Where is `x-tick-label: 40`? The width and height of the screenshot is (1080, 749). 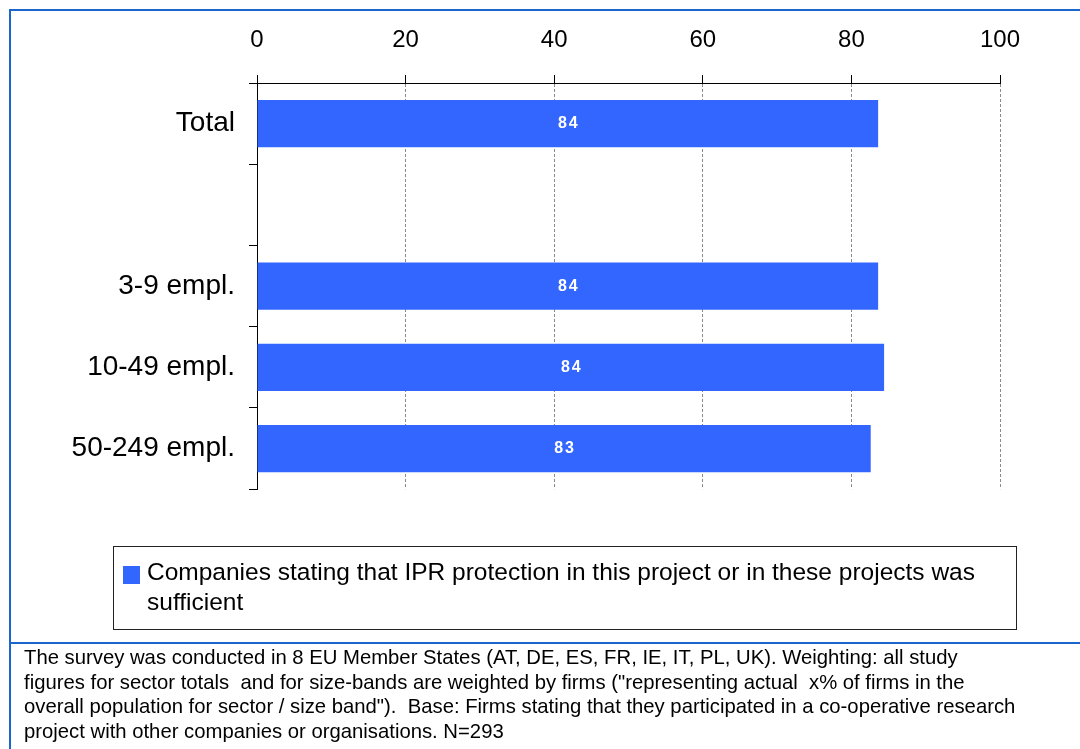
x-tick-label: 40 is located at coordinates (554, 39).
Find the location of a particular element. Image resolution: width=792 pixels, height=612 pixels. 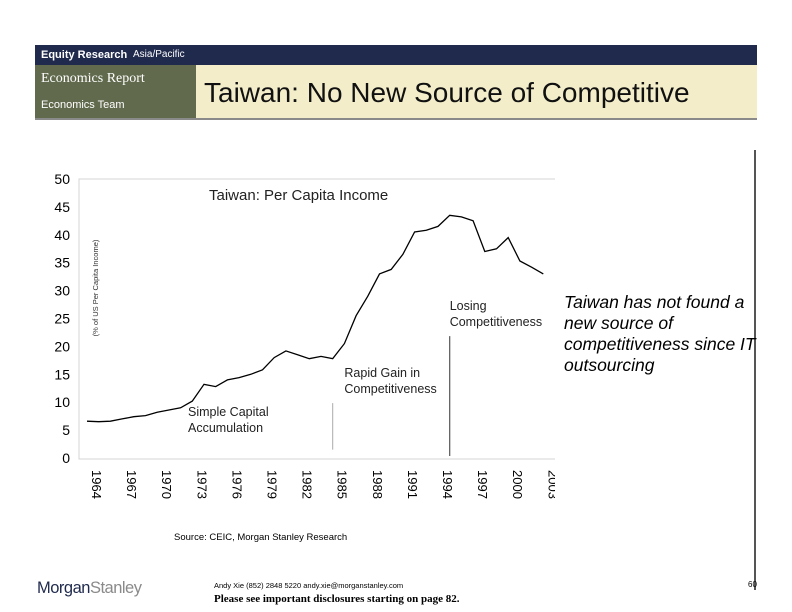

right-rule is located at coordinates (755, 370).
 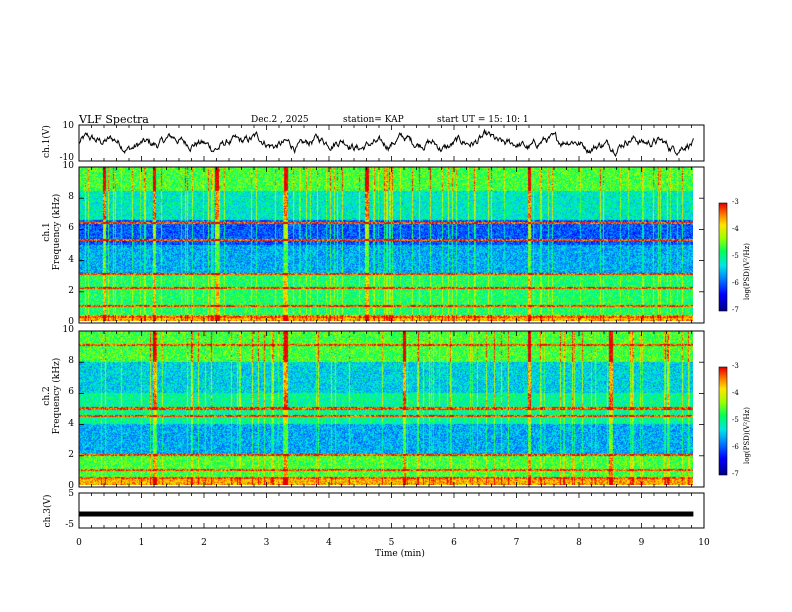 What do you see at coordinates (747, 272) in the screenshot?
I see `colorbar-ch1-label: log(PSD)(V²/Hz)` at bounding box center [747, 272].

# [TASK DIRECTIONS]
Reproduce every line of the listing above word for word, omitting the pictures.

# [SOLUTION TO THE PROBLEM]
Where is `x-tick-label: 40`? The width and height of the screenshot is (1080, 749). 
x-tick-label: 40 is located at coordinates (554, 39).
Find the location of a particular element. Image resolution: width=792 pixels, height=612 pixels. 

right-rule is located at coordinates (755, 370).
  What do you see at coordinates (747, 272) in the screenshot?
I see `colorbar-ch1-label: log(PSD)(V²/Hz)` at bounding box center [747, 272].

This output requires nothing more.